App Dev 2.0: AI Agents, Tools, and the MCP Paradigm
AI agents and MCP is transforming traditional software development paradigms, compelling organizations to reimagine their approach to software development.
Veda Raman
Amazon Employee
Published Apr 15, 2025
In my decades of experience, I've watched enterprise applications follow a predictable and well-structured pattern known as the three-tier architecture. I've seen developers (myself included) meticulously craft REST endpoints to handle client requests, build application servers to process business logic, and manage database servers for data persistence. This traditional approach has been the cornerstone of how we build software, following a linear flow where data moves systematically between presentation, application, and data layers.
But here's what's fascinating to me - the emergence of Large Language Models (LLMs) has completely disrupted this conventional paradigm. The traditional three-tier architecture, while reliable and well-understood, was designed for deterministic operations where we knew exactly what our inputs and outputs would be. LLMs have introduced something entirely new to how we approach application development – they've brought in natural language processing, contextual understanding, and AI-driven decisions as central elements of our architecture.
While I've spent years working with traditional applications that relied on predefined endpoints and structured data flows, I'm now seeing AI agents and agentic architectures introduce a more dynamic and autonomous approach. Let me dive deeper into these new components:
AI Agents: The New Decision Makers
AI agents are autonomous software entities powered by LLMs that can understand, plan, and execute tasks based on natural language instructions. Unlike the traditional application components, these agents can:
- Interpret user intentions and context
- Break down complex tasks into smaller, manageable steps
- Make decisions based on available tools and information
- Learn and adapt from interactions
- Handle uncertainty and ambiguous requests
Tools: The Bridge Between AI and Traditional Systems
Tools (or "tools for agents") are specialized functions that agents can call to interact with existing systems and perform specific tasks. They serve as the crucial bridge between AI capabilities and traditional application functions.

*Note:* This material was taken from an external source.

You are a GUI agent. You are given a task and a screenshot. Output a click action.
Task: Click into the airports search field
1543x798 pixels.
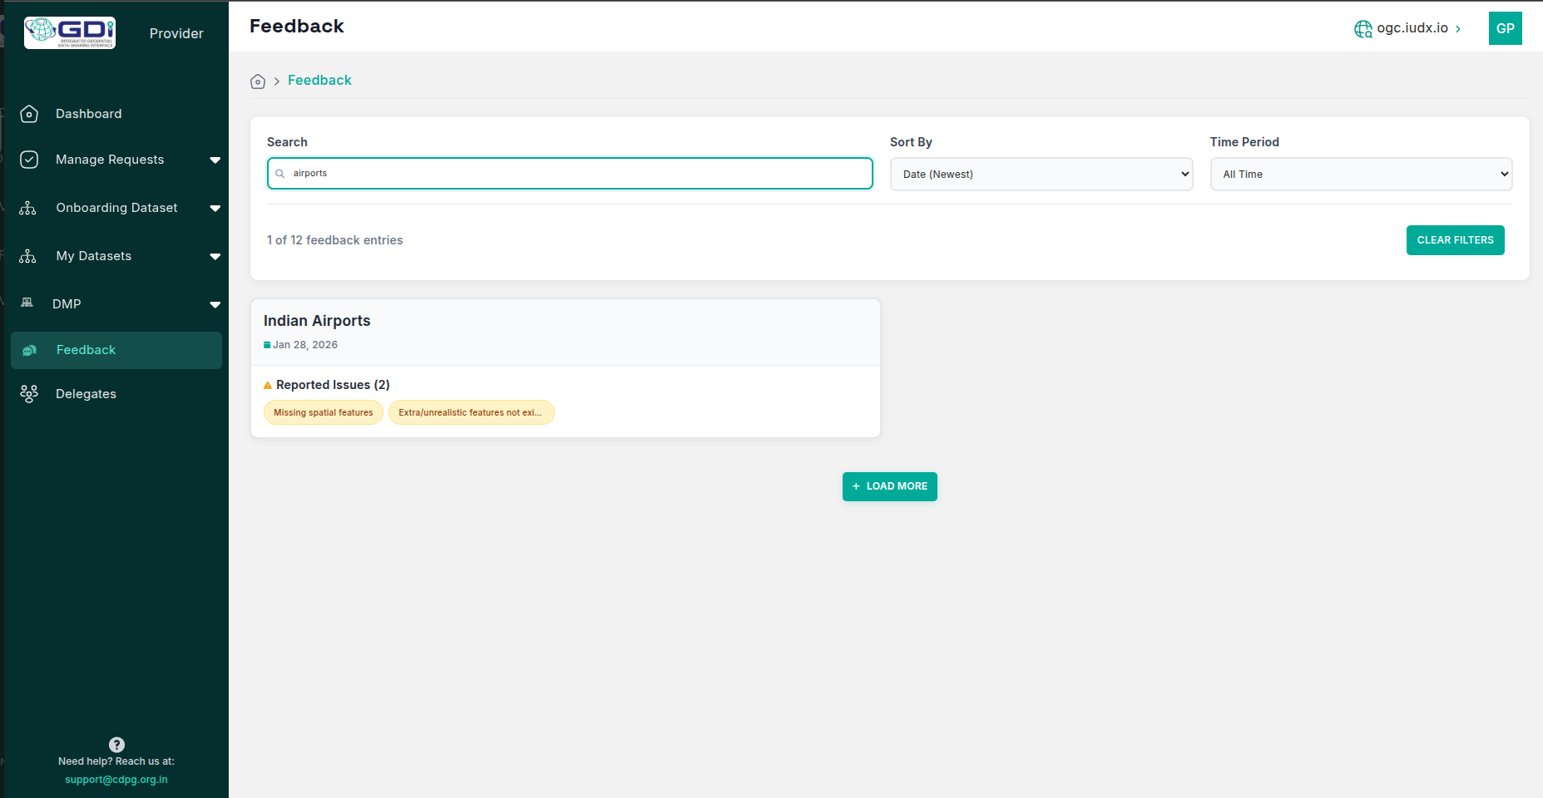574,174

Tools typically:
- Have well-defined inputs and outputs
- Perform specific, focused tasks
- Interface with existing APIs and services
- Handle structured operations like database queries or external API calls
- Provide feedback to the agent about success or failure
The traditional REST endpoints have now become tools for AI agents to execute tasks.
MCP ( Model Context protocol): The new kid in the block
Anthropic introduced MCP as an open, standardized protocol designed to connect AI assistants—such as large language models (LLMs)—to a wide variety of external tools, data sources, and content repositories. Before MCP, users had to write glue code to integrate with external REST APIs(essentially tools). Each new external tool ( like Google APIs, Uber or Grubhub/Doordash) required its own glue code to authenticate and integrate with the REST APIs. With MCP, there’s now a standardized way AI agents can connect to these tools. Service providers and data providers can expose their traditional REST capabilities via an MCP server and consumers can build AI agents with MCP clients (as tools) that connect to the MCP servers using the MCP protocol. Consumers no longer need to write the glue code to connect to the tools.

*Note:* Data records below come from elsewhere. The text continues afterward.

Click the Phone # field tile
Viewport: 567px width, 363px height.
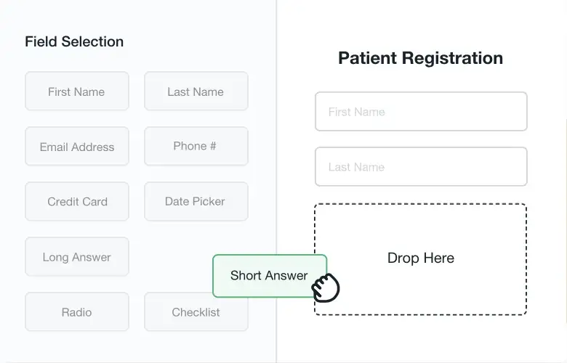point(196,146)
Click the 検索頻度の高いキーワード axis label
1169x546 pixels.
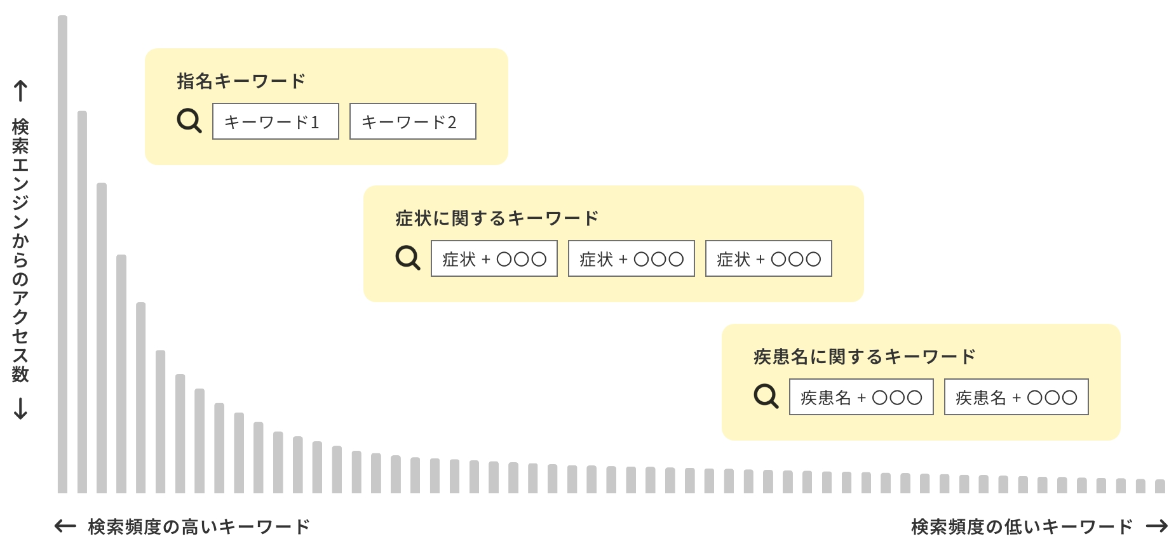[x=199, y=526]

Essentially, in my view, MCP is like the new REST for the AI agentic world!
Putting it all together, here’s how an AI agentic architecture would look like:

The shift from traditional three-tier architecture to AI-driven agentic architectures represents a paradigm shift in software development that will likely define the next era of enterprise applications. While the fundamental principles of software architecture – modularity, scalability, and maintainability – remain important, the integration of LLMs and AI agents introduces new architectural patterns that demand fresh approaches to system design.
The emergence of standardized protocols like MCP signals a maturing ecosystem where AI capabilities can be seamlessly integrated with existing systems. Just as REST APIs standardized communication in traditional architectures, MCP and similar protocols are establishing new standards for AI-human-system interactions. This evolution suggests a future where applications will be increasingly intelligent, contextual, and autonomous, while remaining grounded in robust architectural principles.
As we move forward, successful enterprise architectures will likely be hybrid systems that combine the reliability of traditional three-tier structures with the flexibility and intelligence of AI agents. Organizations that can effectively balance these elements – maintaining the stability of proven architectural patterns while embracing the transformative potential of AI – will be best positioned to build the next generation of enterprise applications.
The future of software architecture is not about replacing existing systems but about enhancing them with AI capabilities, creating more intelligent, adaptable, and user-centric applications that can meet the evolving demands of modern businesses.
Any opinions in this post are those of the individual author and may not reflect the opinions of AWS.